In dynamic or mobile scenarios, one can adapt operating points–such as beam-width, PA back-off, or relay activation–to minimize instantaneous W. For example, in light obstruction conditions mmWave arrays can narrow beams to reduce waste, while in heavy blockage they can switch to wider beams or sub-6 GHz fallback to trade spectral efficiency for energy savings. Such adaptive control policies could be derived directly from real-time estimates of per-stage W.

Finally, W captures absolute power waste, it can inform regulatory and environmental metrics. Network operators and standards bodies (e.g. ETSI, 3GPP) could employ W-based thresholds to limit out-of-band emissions or to certify “green” base stations based on end-to-end energy efficiency rather than component-level specifications alone.

Discussion

This paper has introduced the Waste Factor (W) as a rigorous and physically grounded metric for quantifying energy efficiency in wireless communication systems. Drawing inspiration from Friis’ classical noise factor and motivated by the urgent need to understand and reduce energy expenditure in next-generation networks, the Waste Factor offers a unified framework to assess how power is utilized and dissipated across cascaded systems. Unlike traditional efficiency metrics that often obscure internal energy flows, W captures both the signal-contributing and non-contributing power pathways, providing system designers with transparent and actionable insights.

We began by formulating the Waste Factor at the component level and generalized it to arbitrary cascaded systems, highlighting its gain-aware, recursive structure. This formulation enables intuitive and tractable expressions for the total system waste, which we demonstrated for multi-stage links and relay-based architectures. By introducing the channel as a cascade node with known attenuation properties, we extended the scope of W to encompass full wireless transmission paths.

To relate this framework to theoretical bounds, we revisited the Consumption Factor (CF) originally introduced in prior literature as a unifying performance metric. We re-derived CF in terms of the Waste Factor, showing how energy efficiency limits–traditionally grounded in Shannon’s minimum energy per bit–can be augmented to include additive signal waste along the cascade. This is a novel contribution that, for the first time, embeds W directly into the Shannon limit formulation. In the wideband regime, we derived the limiting behavior of CF and obtained a closed-form expression for the minimum bit energy E_bc consumed by a system, which includes both non-path power and the waste-weighted signal energy.

Building on this foundation, we derived analytical conditions for when a relay is more energy-efficient than a direct wireless link, casting the results as inequalities in terms of component gains, path loss exponents, and waste factors. These results were visualized as elliptical relay regions under various system parameters, providing geometric and design intuition for practical deployment scenarios. Notably, since a RIS can be interpreted as a passive relay element, the derived conditions and visualizations also offer useful insight for RIS-assisted system design and placement.

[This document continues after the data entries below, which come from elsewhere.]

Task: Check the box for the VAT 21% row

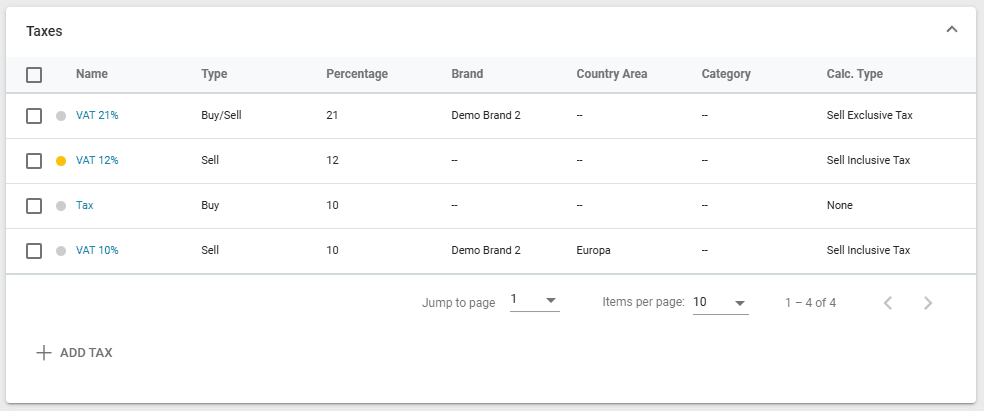Action: [x=34, y=116]
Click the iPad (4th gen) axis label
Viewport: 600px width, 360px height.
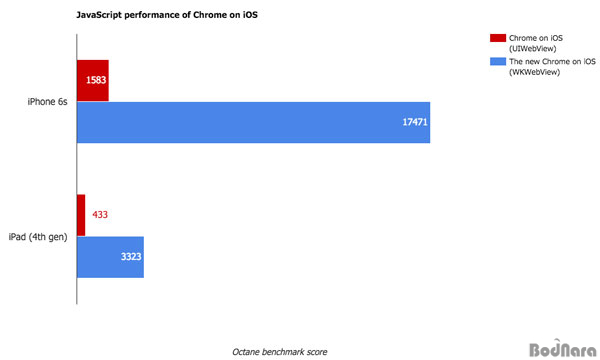click(38, 237)
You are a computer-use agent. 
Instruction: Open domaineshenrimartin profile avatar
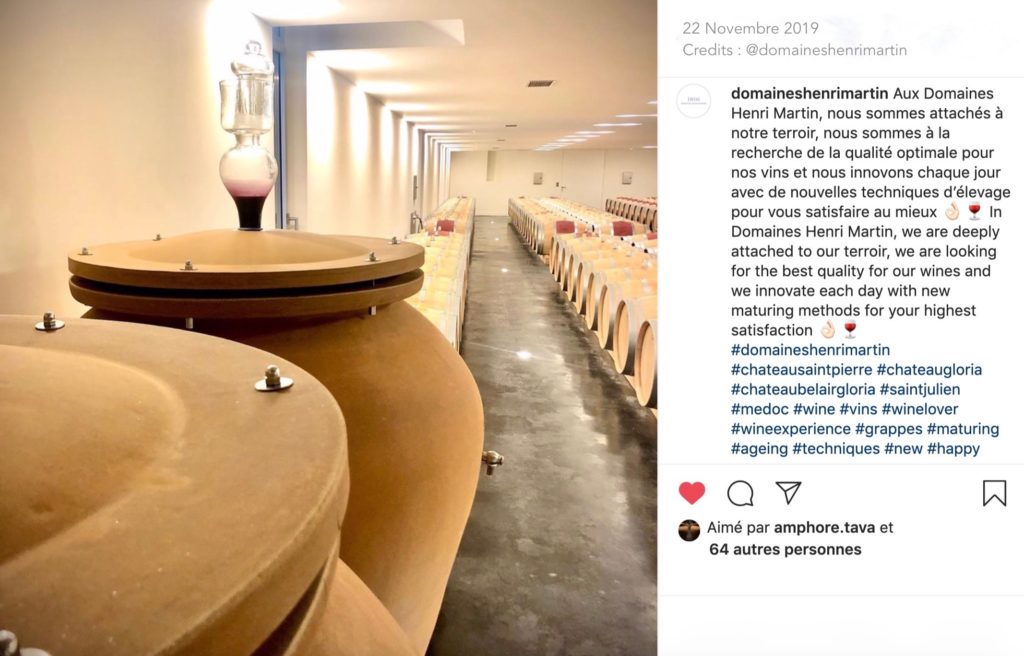coord(694,101)
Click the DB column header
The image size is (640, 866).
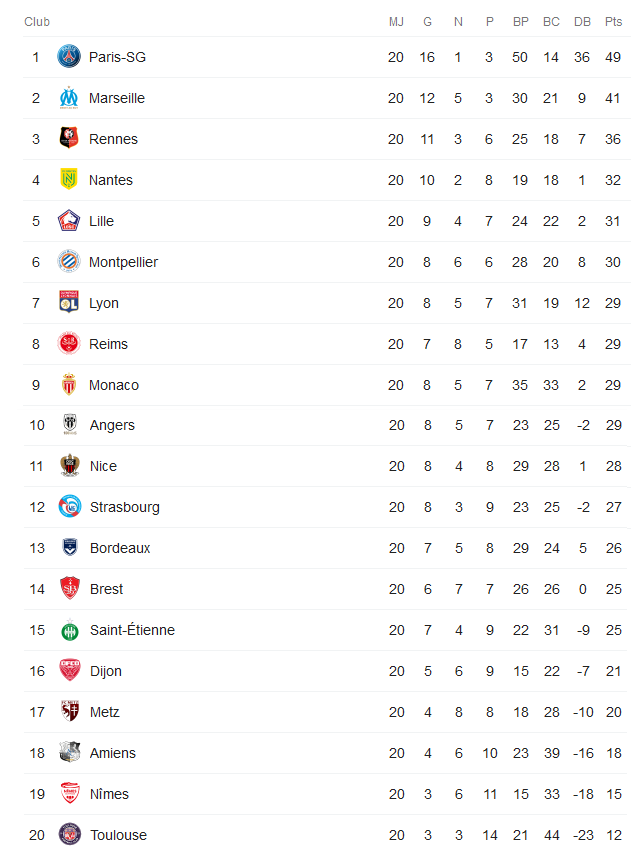(582, 22)
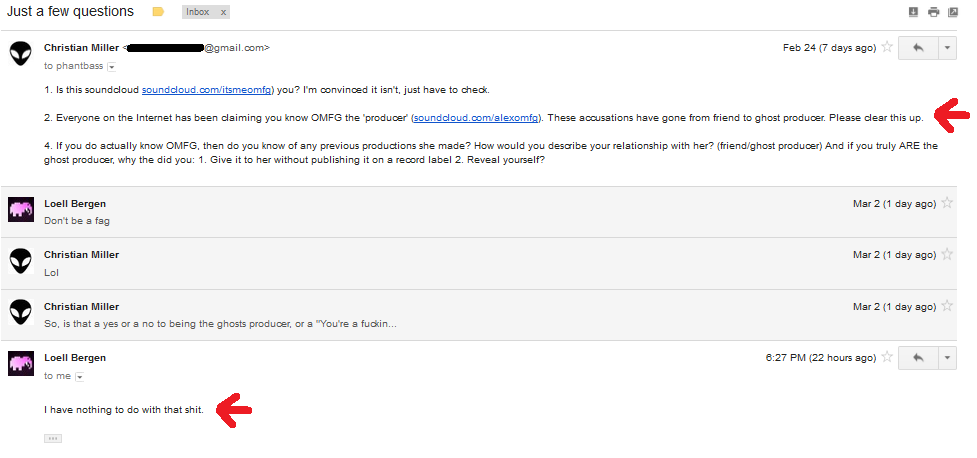Click the print all icon
The image size is (977, 458).
tap(933, 12)
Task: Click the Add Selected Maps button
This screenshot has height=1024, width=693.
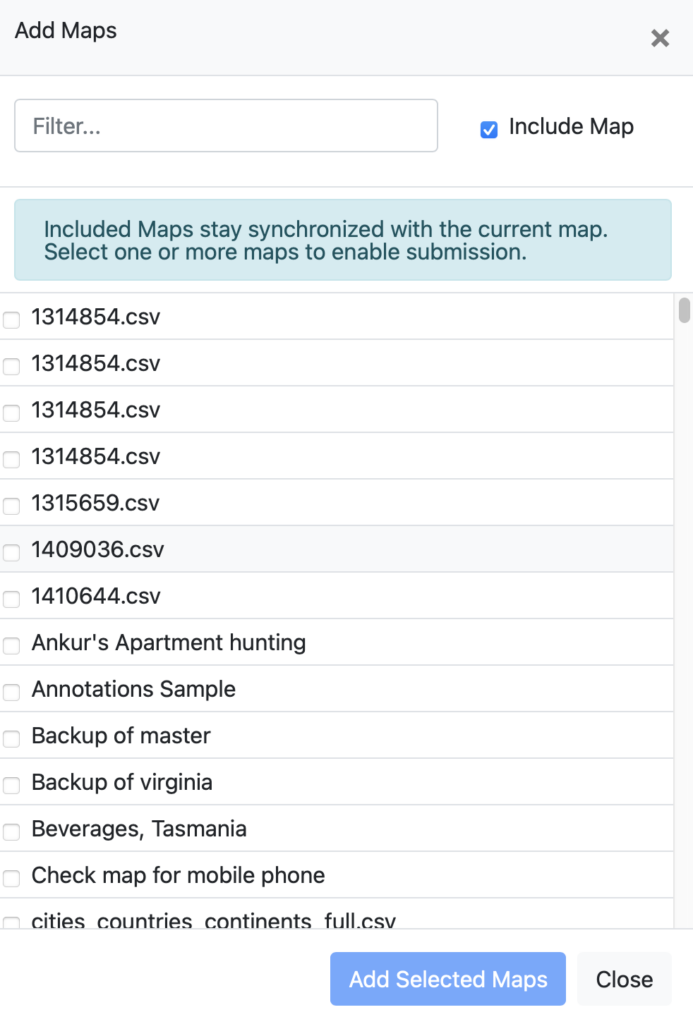Action: pos(447,979)
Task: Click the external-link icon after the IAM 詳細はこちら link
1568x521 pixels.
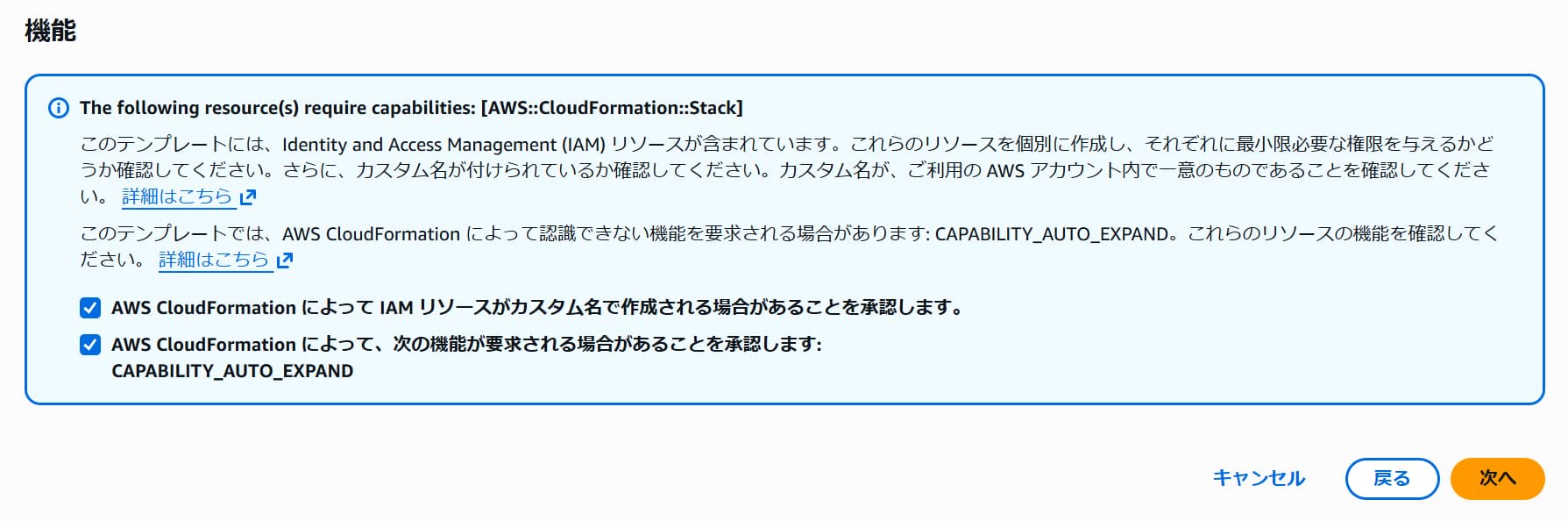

In the case of passive RIS, the waste factor framework aligns naturally with modeling the RIS as a purely passive, loss-only stage, consistent with the formulation in Eq. (19). However, emerging active RIS architectures–equipped with amplifiers, active load networks, or reconfigurable electronics–break this passive assumption. These systems introduce non-negligible power consumption at the RIS node itself and may also add amplification noise, requiring both path-related and non-path-related power components to be explicitly modeled. Extending the waste factor framework to active RIS systems involves treating these local power-consuming elements as part of the signal path cascade between source and sink. Such an approach has been recently explored for MIMO systems³⁷, where active and passive components are jointly modeled to optimize energy efficiency using the Waste Figure. Applying this framework to RIS-assisted systems represents a promising direction for future work, enabling more accurate energy-aware RIS deployment and configuration strategies.

The analysis was further extended to Fixed Wireless Access (FWA) systems, where asymmetric traffic in uplink and downlink directions was explicitly accounted for. We derived a generalized energy consumption rule that combines link-level waste with traffic weighting, enabling infrastructure-level decisions such as whether to route data through an access point or directly to the base station. This use case exemplifies the practical relevance of Waste Factor in guiding efficient wireless network topologies.

Ultimately, this work offers a comprehensive, extensible, and physically meaningful framework for energy-aware system design in wireless communications. As the energy demands of the ICT industry accelerate–particularly with the scaling of AI and cloud-based services–the Waste Factor serves as a critical bridge between device-level modeling and network-wide energy optimization.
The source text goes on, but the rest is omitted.